- [LISTED ENTRIES]:
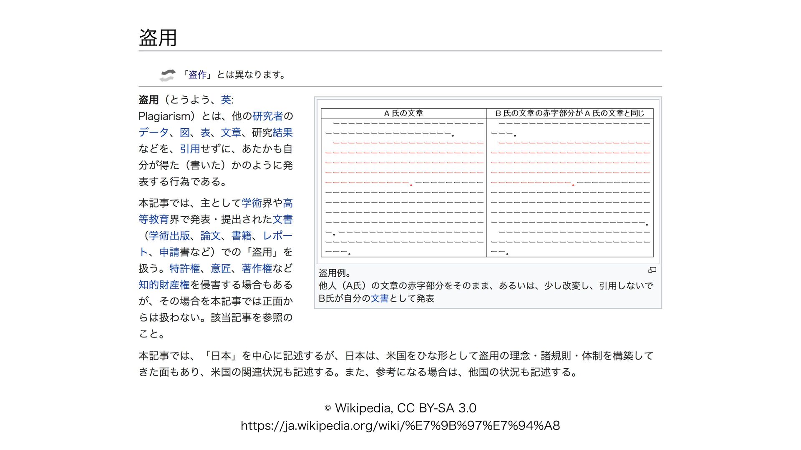Click the plagiarism example diagram thumbnail

[487, 183]
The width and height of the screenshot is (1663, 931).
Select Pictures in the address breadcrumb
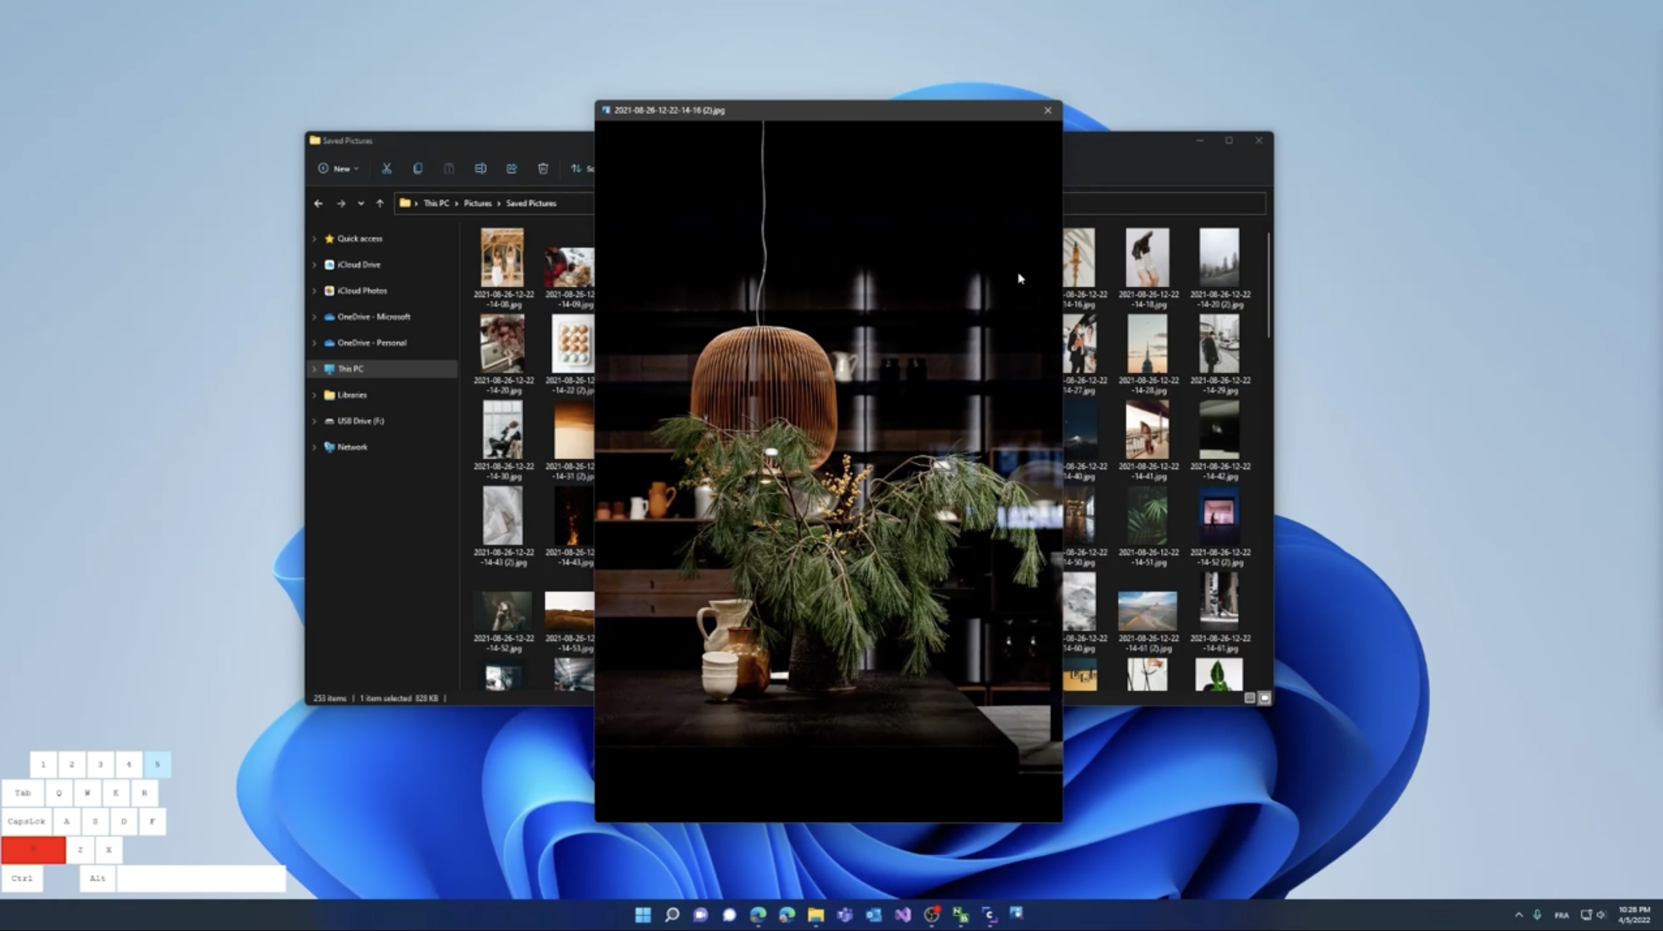point(477,203)
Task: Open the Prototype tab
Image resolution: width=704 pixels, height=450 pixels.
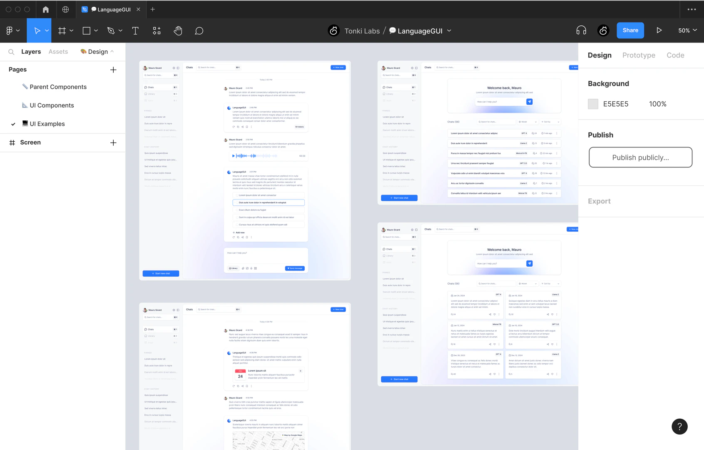Action: pyautogui.click(x=639, y=55)
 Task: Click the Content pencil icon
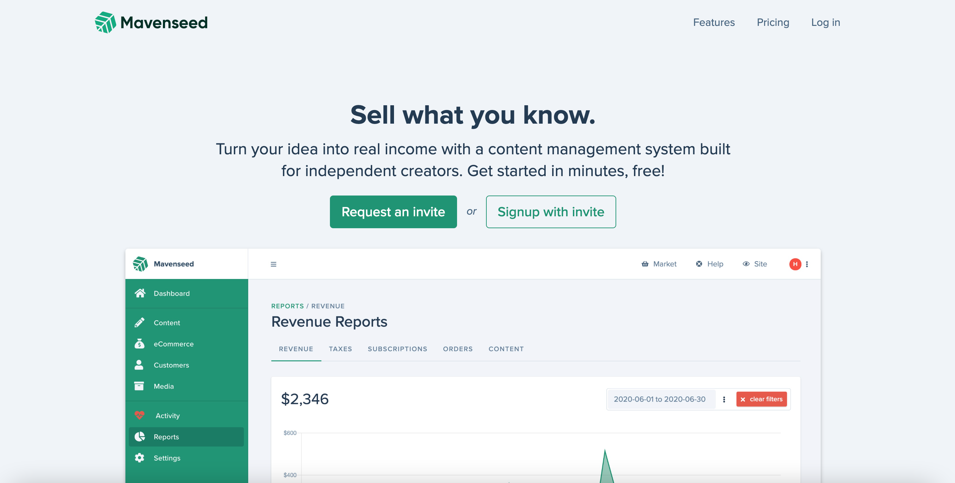pos(139,323)
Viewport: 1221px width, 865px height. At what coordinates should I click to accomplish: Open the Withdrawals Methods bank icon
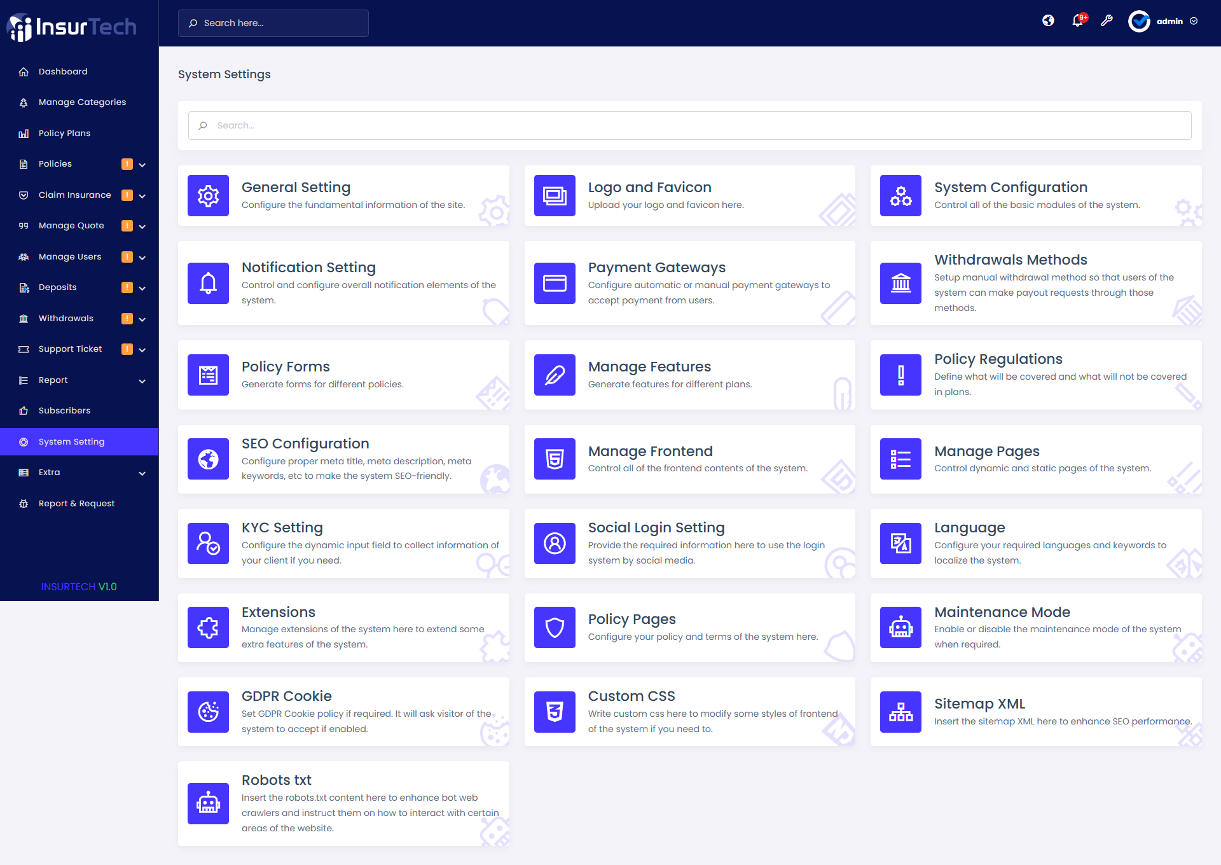(x=900, y=284)
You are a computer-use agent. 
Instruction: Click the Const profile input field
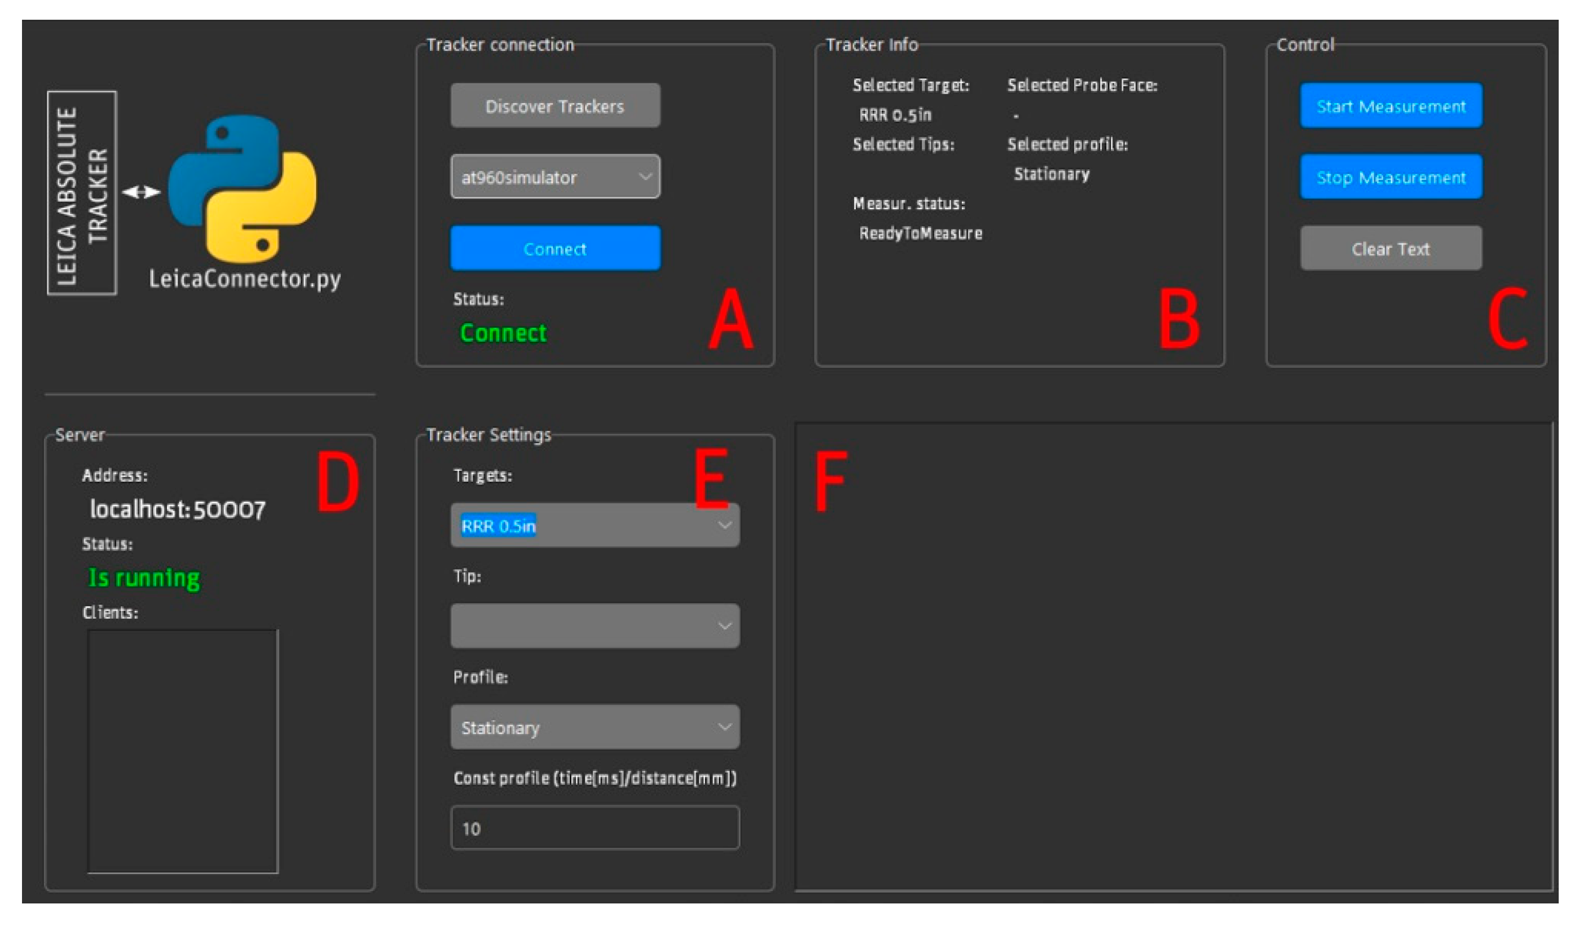[x=594, y=828]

- [THE PROBLEM]: Your copy should hold exactly the lines from the one with "Select Pictures in the address breadcrumb" through the final line of the records, both ends included, and no pictures.

- [TASK ANSWER]:
Select Pictures in the address breadcrumb
point(477,203)
Task: Open the Prototype tab
Image resolution: width=704 pixels, height=450 pixels.
Action: pyautogui.click(x=639, y=55)
 Task: Click the Content pencil icon
pos(139,323)
Viewport: 1221px width, 865px height. At what coordinates should I click to accomplish: Open the Withdrawals Methods bank icon
(x=900, y=284)
You are a computer-use agent. 
Instruction: Click the Const profile input field
[x=594, y=828]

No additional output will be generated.